The Falcons 2021 draft class won’t have a game-changing impact outside of a couple of first-year players. The new regime has clearly emphasized not only rookies but all players earning their playing time; every single member of the 2021 rookie class was buried on the team’s first depth chart. Higher-drafted guys will have a bigger role in the team’s plans going forward, while some will be in a pseudo-redshirt rookie year.
Pitts is obviously the name to watch here. He’s going to be featured in the offense in a bevy of ways — in motion, split out wide, in the slot, and in line. I wouldn’t be surprised if Pitts exceeds 100 targets easily because he will be much more than a traditional tight end. This offense will one day revolve around Pitts if it isn’t already. His role will be Ryan’s safety outlet and, eventually, his go-to receiver.
I envisioned Grant starting the moment he stepped on the field, but things are developing differently. Grant’s role will likely be limited to nickel and dime packages, given his immense positional flexibility — able to play in a split safety look, single-high, in the slot, or in the box — until he can upend one of Duron Harmon or Erik Harris for a starting job. Grant’s development will be exponential, so his role will become bigger and bigger as the season progresses. Arthur Smith noted that Grant has been working hard, and he was very impressed with him.
Mayfield’s role depends on how the left guard battle shakes out. He could either be a starting member of this offensive line or a depth piece. Eventually, the former third-overall pick will be named the starter because of his upside over Josh Andrews. At that point, his role will be to mash people in the run game while learning from Jake Matthews and Chris Lindstrom in his pass sets. His only job will be to protect Matt Ryan and consistently improve his pass blocking.
Hall will likely be the highest-drafted depth piece of this rookie class. Even though on a recent episode of Talkin’ Birdy Scott Bair noted that Darren Hall had been all over the field making plays, he has a long way to go to become a starter. He can compete for snaps at nickel and can play a safety-corner role in this defense, which bodes well for his path to playing time. He played well in the preseason, and his quickest way to the field will likely be to solidify his position as the dime defensive back.
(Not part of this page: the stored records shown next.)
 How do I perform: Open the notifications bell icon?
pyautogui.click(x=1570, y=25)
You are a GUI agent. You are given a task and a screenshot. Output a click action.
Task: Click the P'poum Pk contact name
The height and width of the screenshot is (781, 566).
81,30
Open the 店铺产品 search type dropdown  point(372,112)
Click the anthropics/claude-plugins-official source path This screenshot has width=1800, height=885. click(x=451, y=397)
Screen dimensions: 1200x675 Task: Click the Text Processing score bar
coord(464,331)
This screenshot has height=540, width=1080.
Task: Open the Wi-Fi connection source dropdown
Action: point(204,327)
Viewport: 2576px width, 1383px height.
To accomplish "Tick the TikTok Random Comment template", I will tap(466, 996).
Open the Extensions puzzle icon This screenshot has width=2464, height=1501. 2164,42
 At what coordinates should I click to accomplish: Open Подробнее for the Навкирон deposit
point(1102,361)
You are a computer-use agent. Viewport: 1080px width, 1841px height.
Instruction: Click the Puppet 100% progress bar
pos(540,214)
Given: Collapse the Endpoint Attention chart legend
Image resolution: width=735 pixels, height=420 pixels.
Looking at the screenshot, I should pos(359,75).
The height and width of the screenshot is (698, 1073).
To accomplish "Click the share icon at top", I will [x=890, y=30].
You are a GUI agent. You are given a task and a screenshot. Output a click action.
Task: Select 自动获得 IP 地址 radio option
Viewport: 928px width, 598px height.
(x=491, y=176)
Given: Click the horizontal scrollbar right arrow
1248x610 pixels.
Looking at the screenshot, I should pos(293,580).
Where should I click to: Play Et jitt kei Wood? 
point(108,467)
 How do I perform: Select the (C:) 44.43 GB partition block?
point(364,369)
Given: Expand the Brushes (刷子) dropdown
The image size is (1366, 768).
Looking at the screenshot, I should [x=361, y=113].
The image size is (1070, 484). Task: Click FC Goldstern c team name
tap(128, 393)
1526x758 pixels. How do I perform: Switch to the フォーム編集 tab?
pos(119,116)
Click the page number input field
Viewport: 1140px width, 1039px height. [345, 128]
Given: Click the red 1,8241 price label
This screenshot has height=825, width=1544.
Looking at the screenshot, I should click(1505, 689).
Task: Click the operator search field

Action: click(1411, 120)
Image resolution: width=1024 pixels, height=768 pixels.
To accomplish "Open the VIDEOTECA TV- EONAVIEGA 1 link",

Barring some unexpected improvements, Dalman will be a backup at both guard and center — a swing, interior lineman.
With injuries to John Cominsky and Marlon Davidson, Graham will have an opportunity to get valuable reps against starters and second-stringers in the joint practices and preseason game against Miami. More than likely, he’ll play a role on special teams, but he’s still just a depth piece because of the interior defensive line depth.
Ogundeji is a beneficiary of a thin depth chart at outside linebacker. He’s taken advantage of the opportunity given with Dante Fowler missing a couple of weeks due to COVID-19 and looked impressive in his snaps during the Titans game. He uses his incredible length in both run and pass-rushing situations, and eventually, he could take over the starting job opposite of Fowler. Right now, his role is to be a rotational defender along this defensive front.
Williams had an impressive debut against the Titans, where he played on the boundary. He’s still gunning for the punt returning job where he’s battling Austin Trammel and Chris Rowland. The ability to play boundary cornerback greatly improved his trajectory as an NFL player, but his role right now will be on special teams.
Darby has had a quiet training camp and first preseason game, but that is expected with how poorly the offense performed. His position on the roster is much less solidified than originally thought. Right now, his role is just to make the 53-man and provide some value on special teams.